Histopathology image of a nevoid melanoma showing a well-circumscribed but asymmetric melanocytic lesion with junctional and dermal nests (red arrowheads). The inset shows cytologic and nuclear atypia in the melanocytic cells. (Hematoxylin-eosin stain; original magnifications: ×4; inset, ×20.)

Discussion

NeM can be diagnostically challenging clinically even after histopathologic examination.1, 2, 3 Therefore, it is not uncommon for these lesions to be diagnosed only after they have metastasized. Dermoscopic features of irregular globules and atypical vascular structures, though helpful for diagnosing melanoma, can also be seen with other entities, such as irritated intradermal nevus and clonal seborrheic keratosis. Although RCM has shown high sensitivity and specificity for diagnosing melanoma, NeM has been reported as a potential diagnostic pitfall of RCM.

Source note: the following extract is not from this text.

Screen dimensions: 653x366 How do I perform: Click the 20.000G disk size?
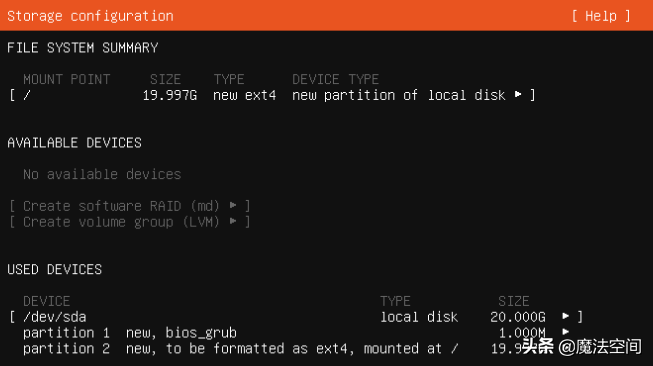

This case highlights the importance of integrating information gathered by clinical examination and dermoscopy with the RCM findings to arrive at the correct diagnosis. The lesion had features (visually and on palpation) of an intradermal nevus, but the sharp demarcation and surface topography also raised the slim possibility of an irritated seborrheic keratosis. Dermoscopic features of irregular globules and atypical vascular structures raised concern for melanoma, but the differential diagnosis of an irritated clonal seborrheic keratosis could not be excluded. With the clinical and dermoscopic differential diagnosis of intradermal nevus, melanoma, and clonal seborrheic keratosis, the lesion was evaluated via RCM with the aim of narrowing the differential diagnosis. The lack of RCM features associated with clonal seborrheic keratosis narrowed the differential to intradermal nevus versus melanoma. The presence of cytologic atypia in the dermal nests increased concern for melanoma. On the basis of the clinical, dermoscopic, and RCM morphology, the most probable diagnosis of a nevoid melanoma was deduced. Unlike a previous study, in which 4 NeMs were missed on RCM, our case had cytologic atypia seen on RCM, which raised the suspicion for melanoma. The previous study was a retrospective study in which RCM diagnosis was made without knowledge of clinical history or dermoscopic findings. In the absence of clinical context, subtle RCM cytologic atypia might have been overlooked, potentially leading to the failure to correctly diagnose those 4 melanomas.